Tytuł: Wielkie kłamstewka
Tytuł oryginału: Big little lies
Autor: Liane Moriarty
Tłumaczenie: Małgorzata Moltzan-Małkowska
Wydawca: Prószyński i S-ka
Data wydania: 14 lutego 2017
Liczba stron: 496
Moja ocena: 9/10

     Do małego miasteczka na przedmieściach Sydney przeprowadza się Jane wraz ze swoim pięcioletnim synkiem, Ziggym. Kiedy odwozi swojego syna do przedszkola, zauważa kobietę ze skręconą kostką i postanawia jej pomóc. Od tego wszystko się zaczęło - od wypadku na drodze.

     W powieści Liane Moriarty poznajemy historię trzech kobiet: wymienionej przeze mnie wyżej Jane, Madeleine oraz Celeste. Oprócz tego, że mają dzieci w tym samym wieku, główne bohaterki połączyła silna więź. Madeleine wzięła Jane pod swoje skrzydła i stały się prawdziwymi przyjaciółkami.

> [Dane]

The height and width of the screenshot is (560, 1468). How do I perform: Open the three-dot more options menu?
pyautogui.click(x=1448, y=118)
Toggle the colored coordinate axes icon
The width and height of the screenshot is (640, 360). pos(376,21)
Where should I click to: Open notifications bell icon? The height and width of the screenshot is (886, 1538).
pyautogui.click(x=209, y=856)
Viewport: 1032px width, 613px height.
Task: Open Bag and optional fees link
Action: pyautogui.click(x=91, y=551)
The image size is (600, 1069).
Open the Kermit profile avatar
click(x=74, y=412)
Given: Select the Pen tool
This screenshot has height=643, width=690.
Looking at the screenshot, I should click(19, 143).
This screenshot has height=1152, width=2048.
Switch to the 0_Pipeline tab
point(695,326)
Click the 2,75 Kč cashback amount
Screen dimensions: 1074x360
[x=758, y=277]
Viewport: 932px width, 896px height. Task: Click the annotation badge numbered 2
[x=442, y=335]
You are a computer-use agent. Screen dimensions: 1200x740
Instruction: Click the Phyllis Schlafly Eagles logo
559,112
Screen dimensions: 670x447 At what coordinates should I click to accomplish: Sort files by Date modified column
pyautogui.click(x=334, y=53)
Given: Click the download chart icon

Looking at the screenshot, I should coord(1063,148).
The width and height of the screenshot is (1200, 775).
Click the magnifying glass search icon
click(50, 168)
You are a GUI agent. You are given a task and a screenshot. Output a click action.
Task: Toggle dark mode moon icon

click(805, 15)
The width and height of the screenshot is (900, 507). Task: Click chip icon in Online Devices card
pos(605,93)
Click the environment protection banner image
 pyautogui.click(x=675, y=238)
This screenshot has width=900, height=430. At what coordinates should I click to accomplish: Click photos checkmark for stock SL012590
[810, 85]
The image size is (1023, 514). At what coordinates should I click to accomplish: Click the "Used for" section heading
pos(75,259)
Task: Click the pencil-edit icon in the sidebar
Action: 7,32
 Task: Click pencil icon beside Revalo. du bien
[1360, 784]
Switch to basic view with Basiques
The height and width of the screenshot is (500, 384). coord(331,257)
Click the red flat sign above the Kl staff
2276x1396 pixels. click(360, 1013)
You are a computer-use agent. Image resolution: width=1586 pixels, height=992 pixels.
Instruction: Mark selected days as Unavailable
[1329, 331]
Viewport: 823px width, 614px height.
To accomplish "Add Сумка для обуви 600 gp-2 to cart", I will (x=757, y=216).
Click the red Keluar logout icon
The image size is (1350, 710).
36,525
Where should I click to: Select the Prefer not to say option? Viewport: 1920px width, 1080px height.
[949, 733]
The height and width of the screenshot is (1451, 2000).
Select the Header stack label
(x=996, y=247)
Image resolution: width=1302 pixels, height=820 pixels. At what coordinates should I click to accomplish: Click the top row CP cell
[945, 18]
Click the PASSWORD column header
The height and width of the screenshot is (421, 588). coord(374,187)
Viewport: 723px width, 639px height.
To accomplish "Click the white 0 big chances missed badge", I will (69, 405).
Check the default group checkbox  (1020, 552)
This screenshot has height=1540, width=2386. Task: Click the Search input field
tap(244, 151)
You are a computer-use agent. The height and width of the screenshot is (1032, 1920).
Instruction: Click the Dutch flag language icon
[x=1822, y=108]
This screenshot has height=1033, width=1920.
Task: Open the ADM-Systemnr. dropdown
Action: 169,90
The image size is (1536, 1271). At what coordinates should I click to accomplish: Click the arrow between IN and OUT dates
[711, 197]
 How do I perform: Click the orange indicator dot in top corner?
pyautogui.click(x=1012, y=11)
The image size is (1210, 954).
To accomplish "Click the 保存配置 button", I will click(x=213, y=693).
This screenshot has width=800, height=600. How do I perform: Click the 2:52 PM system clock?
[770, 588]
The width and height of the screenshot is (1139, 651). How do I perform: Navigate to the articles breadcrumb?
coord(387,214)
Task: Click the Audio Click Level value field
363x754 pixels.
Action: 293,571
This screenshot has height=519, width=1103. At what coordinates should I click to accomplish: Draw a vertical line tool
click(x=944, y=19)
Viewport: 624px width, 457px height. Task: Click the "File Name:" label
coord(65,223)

> [Treść zadania A]
Wyjaśnij w jednym do trzech zdań, co według tekstu źródłowego łączy Jane, Madeleine i Celeste.
> [Treść zadania B]
Przedstaw, proszę, w punktach akapit tekstu źródłowego zaczynający się od słów „W powieści Liane Moriarty”, zachowując jego główne fakty.
> [Treść zadania C]
Zapisz bez zmian fragment tekstu źródłowego, który otwierają słowa zawierające „Tytuł: Wielkie kłamstewka”, a zamykają „się prawdziwymi przyjaciółkami.”.

> [Pełne rozwiązanie A]
Wszystkie trzy mają dzieci w tym samym wieku, a ponadto połączyła je silna więź. Madeleine wzięła Jane pod swoje skrzydła i stały się prawdziwymi przyjaciółkami.

> [Pełne rozwiązanie B]
- Powieść Liane Moriarty opowiada historię trzech kobiet: Jane, Madeleine i Celeste.
- Główne bohaterki mają dzieci w tym samym wieku.
- Połączyła je silna więź.
- Madeleine wzięła Jane pod swoje skrzydła i stały się prawdziwymi przyjaciółkami.

> [Pełne rozwiązanie C]
Tytuł: Wielkie kłamstewka
Tytuł oryginału: Big little lies
Autor: Liane Moriarty
Tłumaczenie: Małgorzata Moltzan-Małkowska
Wydawca: Prószyński i S-ka
Data wydania: 14 lutego 2017
Liczba stron: 496
Moja ocena: 9/10

     Do małego miasteczka na przedmieściach Sydney przeprowadza się Jane wraz ze swoim pięcioletnim synkiem, Ziggym. Kiedy odwozi swojego syna do przedszkola, zauważa kobietę ze skręconą kostką i postanawia jej pomóc. Od tego wszystko się zaczęło - od wypadku na drodze.

     W powieści Liane Moriarty poznajemy historię trzech kobiet: wymienionej przeze mnie wyżej Jane, Madeleine oraz Celeste. Oprócz tego, że mają dzieci w tym samym wieku, główne bohaterki połączyła silna więź. Madeleine wzięła Jane pod swoje skrzydła i stały się prawdziwymi przyjaciółkami.